** Work instruction **
Word for word, transcribe the records that follow.

** Material to process **
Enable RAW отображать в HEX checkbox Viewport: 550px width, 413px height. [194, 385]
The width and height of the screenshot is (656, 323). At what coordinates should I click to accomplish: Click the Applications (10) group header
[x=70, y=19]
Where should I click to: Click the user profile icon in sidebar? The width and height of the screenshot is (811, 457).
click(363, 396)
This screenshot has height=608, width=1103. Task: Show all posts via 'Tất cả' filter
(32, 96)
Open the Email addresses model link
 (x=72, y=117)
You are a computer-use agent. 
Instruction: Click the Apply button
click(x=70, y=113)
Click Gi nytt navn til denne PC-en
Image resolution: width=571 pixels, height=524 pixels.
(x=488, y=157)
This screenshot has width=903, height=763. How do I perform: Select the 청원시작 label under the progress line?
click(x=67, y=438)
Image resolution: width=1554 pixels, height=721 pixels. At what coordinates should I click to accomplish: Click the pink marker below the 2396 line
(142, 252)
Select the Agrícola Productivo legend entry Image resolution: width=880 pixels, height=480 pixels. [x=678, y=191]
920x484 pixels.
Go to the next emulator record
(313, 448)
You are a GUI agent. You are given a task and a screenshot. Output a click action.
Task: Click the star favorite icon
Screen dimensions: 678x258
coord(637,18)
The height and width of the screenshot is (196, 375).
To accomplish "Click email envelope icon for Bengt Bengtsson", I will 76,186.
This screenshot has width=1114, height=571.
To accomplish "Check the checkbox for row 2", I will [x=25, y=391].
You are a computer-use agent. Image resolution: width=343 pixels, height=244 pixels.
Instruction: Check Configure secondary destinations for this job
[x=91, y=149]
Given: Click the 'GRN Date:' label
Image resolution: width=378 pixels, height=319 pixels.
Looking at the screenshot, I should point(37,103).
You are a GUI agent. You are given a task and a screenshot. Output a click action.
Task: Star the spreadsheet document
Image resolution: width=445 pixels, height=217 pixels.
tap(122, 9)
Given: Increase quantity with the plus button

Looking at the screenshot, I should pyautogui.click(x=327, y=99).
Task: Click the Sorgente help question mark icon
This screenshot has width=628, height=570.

** Task answer **
Enable RAW отображать в HEX checkbox Viewport: 550px width, 413px height. [194, 385]
The width and height of the screenshot is (656, 323). At what coordinates should I click to accomplish: Click the Applications (10) group header
[x=70, y=19]
Where should I click to: Click the user profile icon in sidebar? The width and height of the screenshot is (811, 457).
click(363, 396)
This screenshot has height=608, width=1103. Task: Show all posts via 'Tất cả' filter
(32, 96)
Open the Email addresses model link
 (x=72, y=117)
You are a computer-use agent. 
Instruction: Click the Apply button
click(x=70, y=113)
Click Gi nytt navn til denne PC-en
Image resolution: width=571 pixels, height=524 pixels.
(x=488, y=157)
This screenshot has width=903, height=763. How do I perform: Select the 청원시작 label under the progress line?
click(x=67, y=438)
Image resolution: width=1554 pixels, height=721 pixels. At what coordinates should I click to accomplish: Click the pink marker below the 2396 line
(142, 252)
Select the Agrícola Productivo legend entry Image resolution: width=880 pixels, height=480 pixels. [x=678, y=191]
920x484 pixels.
Go to the next emulator record
(313, 448)
You are a GUI agent. You are given a task and a screenshot. Output a click action.
Task: Click the star favorite icon
Screen dimensions: 678x258
coord(637,18)
The height and width of the screenshot is (196, 375).
To accomplish "Click email envelope icon for Bengt Bengtsson", I will 76,186.
This screenshot has width=1114, height=571.
To accomplish "Check the checkbox for row 2", I will [x=25, y=391].
You are a computer-use agent. Image resolution: width=343 pixels, height=244 pixels.
Instruction: Check Configure secondary destinations for this job
[x=91, y=149]
Given: Click the 'GRN Date:' label
Image resolution: width=378 pixels, height=319 pixels.
Looking at the screenshot, I should point(37,103).
You are a GUI agent. You are given a task and a screenshot. Output a click action.
Task: Star the spreadsheet document
Image resolution: width=445 pixels, height=217 pixels.
tap(122, 9)
Given: Increase quantity with the plus button

Looking at the screenshot, I should pyautogui.click(x=327, y=99).
Task: Click the Sorgente help question mark icon
This screenshot has width=628, height=570.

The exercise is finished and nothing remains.